ApparatusThis research study was conducted using a quantitative approach. The Illinois School Report Cards for the 2006 academic year are compiled by the Illinois State Board Education (ISBE) and posted on their website in portable document format (PDF). The database that contains the Illinois School Report Cards is searchable by city. The data to be extracted from Illinois School Report Cards includes: eighth grade math ISAT passing percentages, demographics percentages, low income percentage, mobility rate percentage, attendance rate, average class size, pupil-to-teacher ratio, minutes of math instruction per day, teacher gender percentages, average teacher experience, average teacher education, average teacher salary, average administration salary, and average dollars expended per student for instruction.

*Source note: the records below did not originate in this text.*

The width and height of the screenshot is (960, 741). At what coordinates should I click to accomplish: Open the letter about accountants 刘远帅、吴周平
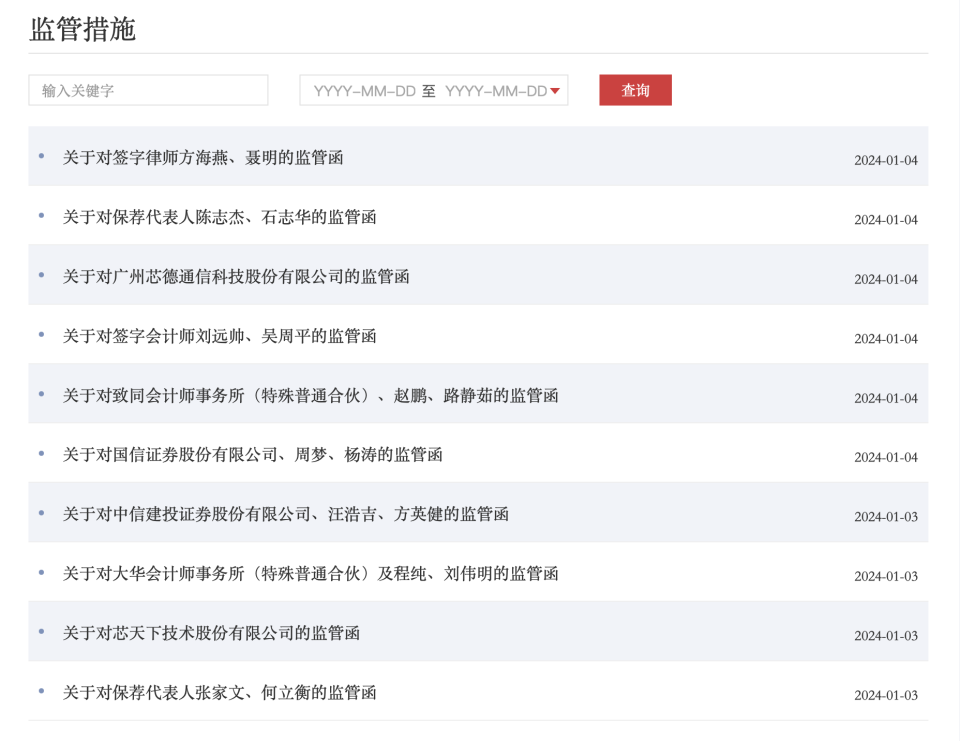[x=217, y=336]
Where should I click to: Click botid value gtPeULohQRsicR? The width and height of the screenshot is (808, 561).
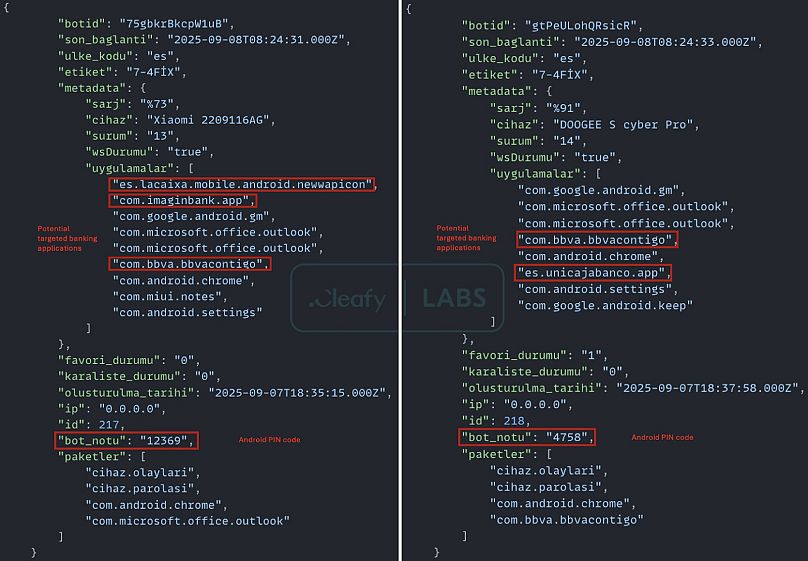[x=580, y=25]
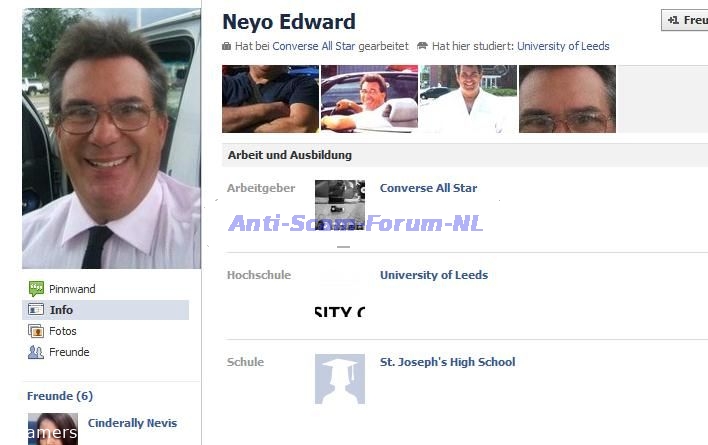Click the add friend button
This screenshot has width=708, height=445.
[x=685, y=20]
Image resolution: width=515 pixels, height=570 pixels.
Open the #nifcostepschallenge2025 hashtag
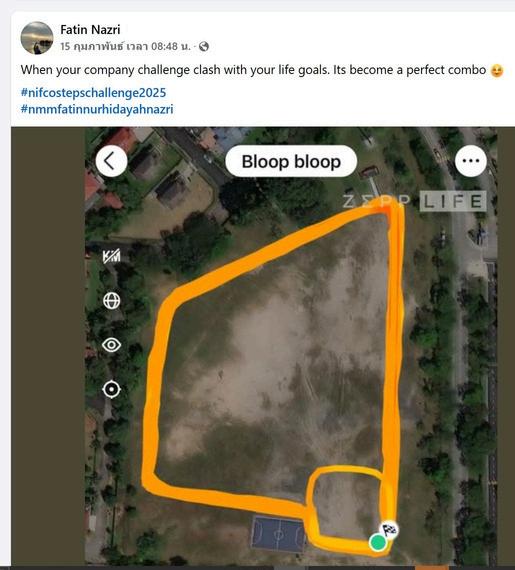coord(93,92)
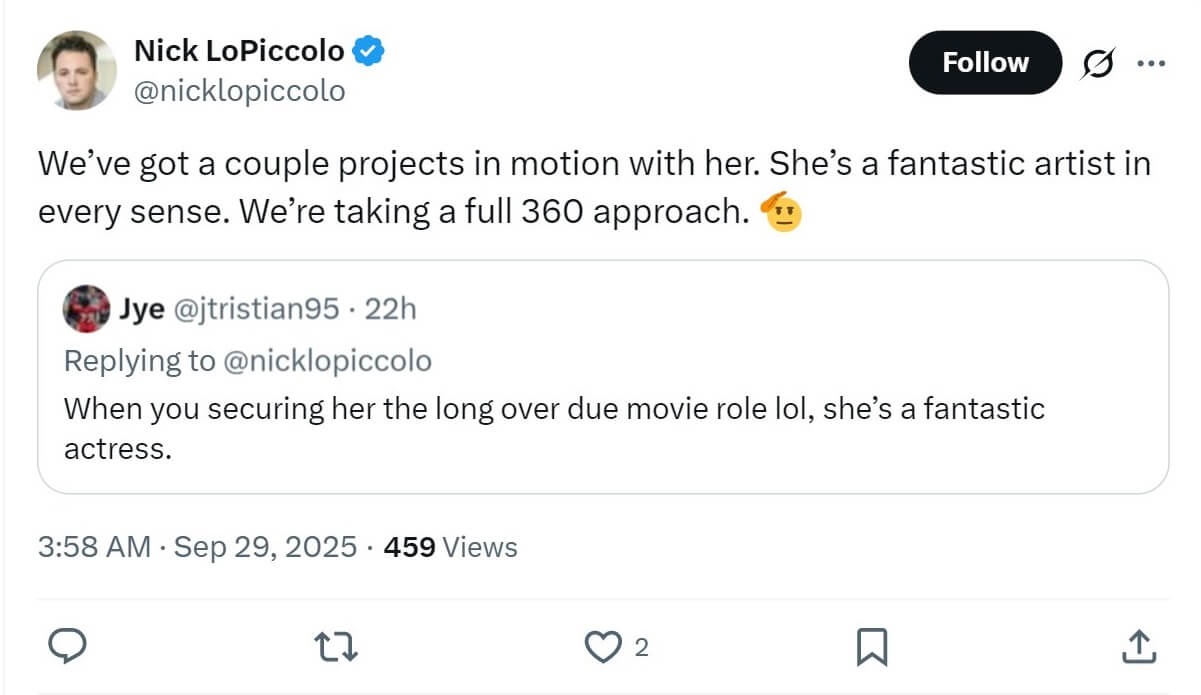Open the three-dot more options menu
Viewport: 1201px width, 695px height.
1151,63
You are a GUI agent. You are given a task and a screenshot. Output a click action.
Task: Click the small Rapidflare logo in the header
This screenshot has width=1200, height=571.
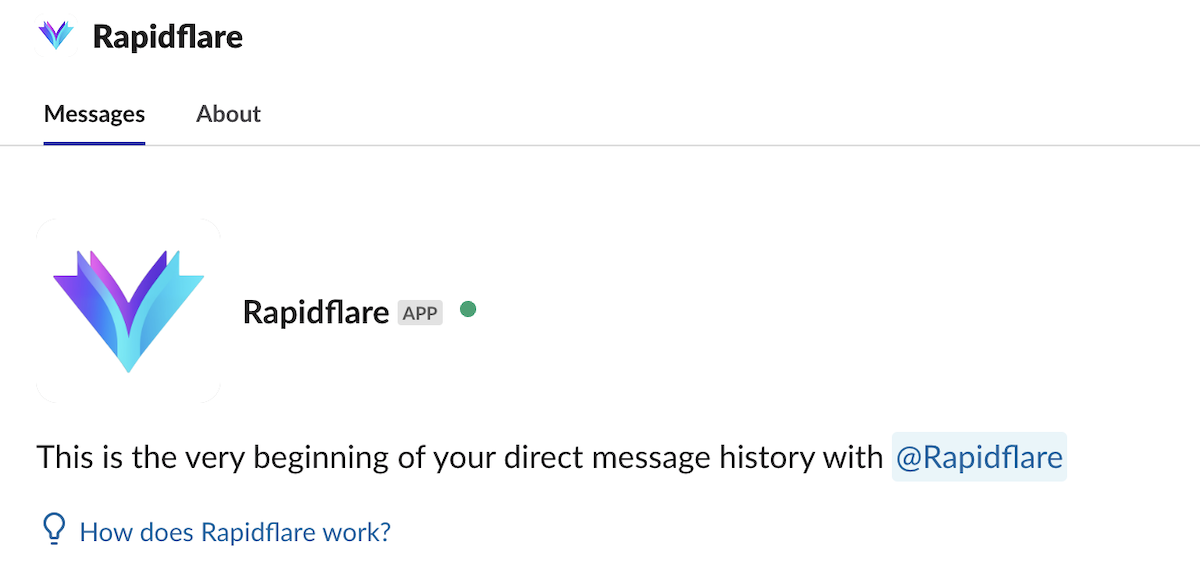[56, 37]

ProcedureOnce a subject middle or junior high school is located on the ISBE website, the school’s Illinois School Report Card was downloaded as an Adobe PDF file. Each of the several hundred subject school files were then opened and manually parsed for the data (itemized above in the Apparatus section) related to the education production function being researched in this study. The parsed data was manually entered into a Microsoft® Excel® spreadsheet. The data was arranged in columns. To facilitate the multiple linear regression analysis, the eighth grade math ISAT passing percentages was entered in the first column of the spreadsheet indicating it is the dependent variable. The independent variable data (e.g., the controllable and non-controllable factors) were entered in the remaining columns. Controllable factors are defined as aspects of the school environment that the school district’s administration can exhibit partial or full control over. These include the following categories of data reported on the Illinois School Report Card: pupil-to-teacher ratio, average class size, minutes of math per day, percentage of male teachers, teachers’ average years of experience, percentage of teachers with M.A.’s or higher, average teacher’s salary, average administrator’s salary and expenditures per student on instruction. The non-controllable elements of the Illinois School Report Card include data such as demographics percentages, low-income percentage, mobility rates and attendance rates. The non-controllable elements by definition cannot be controlled or manipulated by the school district’s administration. However, non-controllable elements are part of every school’s environment and thus will be analyzed to determine their effect on eighth grade math ISAT passing percentages. As part of this procedure,
the researcher used multiple linear regression to analyze how controllable and
non-controllable factors influence the eighth grade math ISAT passing
percentage. Because the analysis
software (Microsoft Excel) is limited to 16 independent variables and there are
nine independent controllable and nine independent non-controllable variables,
this analysis was accomplished in three steps.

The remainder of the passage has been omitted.